35. Relativamente aos primeiros, importa mencionar que à data, o conhecimento profissionalizado nestas matérias em Portugal era notoriamente reduzido para a realidade em que se propunha a operar a Recorrente pelo que esta optou por contratar os serviços da R.................., Inc, sociedade destinada a consultoria nesta matéria, de origem brasileira, mercado onde existia já um amplo conhecimento destas matérias. Este serviço era uma mais-valia para o negócio da Recorrente tendo servido de base para que, daí em diante, esta pudesse desenvolver a sua atividade com o sucesso que lhe é reconhecido até aos dias de hoje. No âmbito destes serviços, os empregados da R.................., Inc deslocavam-se a Portugal para efetuar tais formações e conferências, estando contratualizado que além dos valores pagos diretamente à R.................., Inc, emergiriam também valores que a própria J.......... adiantava aos trabalhadores desta para o seu dia-a-dia por força da deslocação a que estavam adstritos.
36. Foi este o motivo pelo qual por várias vezes surgem levantamentos em dinheiro que funcionavam como adiantamentos aos serviços a faturar e que funcionavam como pocket money para as despesas dos trabalhadores deslocados em Portugal.
○ ○ ○ ○ ○ ○ ○
*INSTRUÇÕES:*
a. Segundo o texto sobre a consultoria contratada pela Recorrente, qual era a origem da sociedade cujos serviços ela contratou?
b. Apresente a continuação do texto sobre a consultoria contratada pela Recorrente, começando logo após a última frase dele.

*DADOS BRUTOS:*
○ ○ ○ ○ ○ ○ ○
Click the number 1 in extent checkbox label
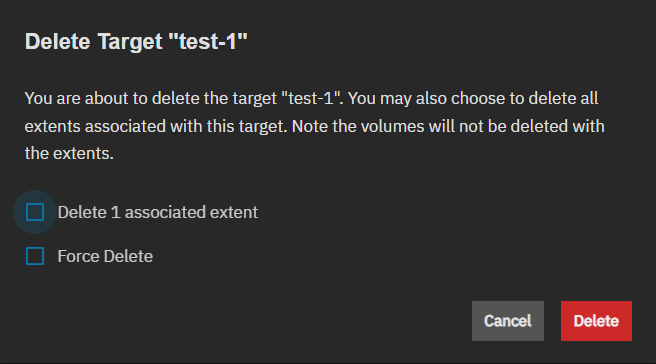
○ ○ ○ ○ ○ ○ ○
*RESPOSTAS FINAIS:*
a. A sociedade era de origem brasileira.

b.
37. Em face do exposto, afigura-se como absolutamente óbvio que os respetivos documentos contabilísticos da sociedade F.......... nunca poderiam cruzar em pleno com as faturas da R.................., Inc, uma vez que se trata de duas realidades diversas: na fatura em questão apenas se encontravam os valores finais determinados pela sociedade de consultores.
38. Os adiantamentos de dinheiro e a efetivação do câmbio de pagamento, assim como a alegada discrepância entre o valor dos custos e as faturas encontra-se precisamente nesses mesmos adiantamentos.
39. Como é normal nestes casos, parte das despesas de pessoal são suportados pelo próprio beneficiário do serviço que opta por efetuar adiantamentos e pagamentos antecipados que serão, adiante, refletidos na dedução ao valor final.
40. Este facto justifica que os pagamentos tivessem sido realizados a favor de terceiros que não a própria sociedade contratada tendo em vista o pagamento a um dos técnicos que aceitava as quantias em nome e por conta da empresa R.................., Inc.
41. A lei faz depender a não documentação da inidoneidade ou inexistência do documento justificativo do próprio gasto que, conforme ditou, corretamente o Tribunal a quo, paradigmaticamente será a fatura onde se encontra atestado o gasto em causa.
42. Ora, a Recorrente, além das faturas, juntou também os respetivos documentos contabilísticos internos que servem como forma de demonstrar precisamente a diferença que se mencionou acima.
43. A Recorrente juntou o documento primordial comprovativo da existência de um gasto, a fatura, onde se encontram circunscritos os respetivos valores, assim como a identificação dos factos e do prestador em causa. Juntou, ademais, os documentos contabilísticos internos de lançamentos das despesas referidas, que, conforme se viu dos contributos acima mencionados, podem ser tomados como documentos comprovativos de gastos para este efeito, assim como arrolou a devida prova testemunhal, pelo que não se pode considerar que o gasto não se encontra comprovado.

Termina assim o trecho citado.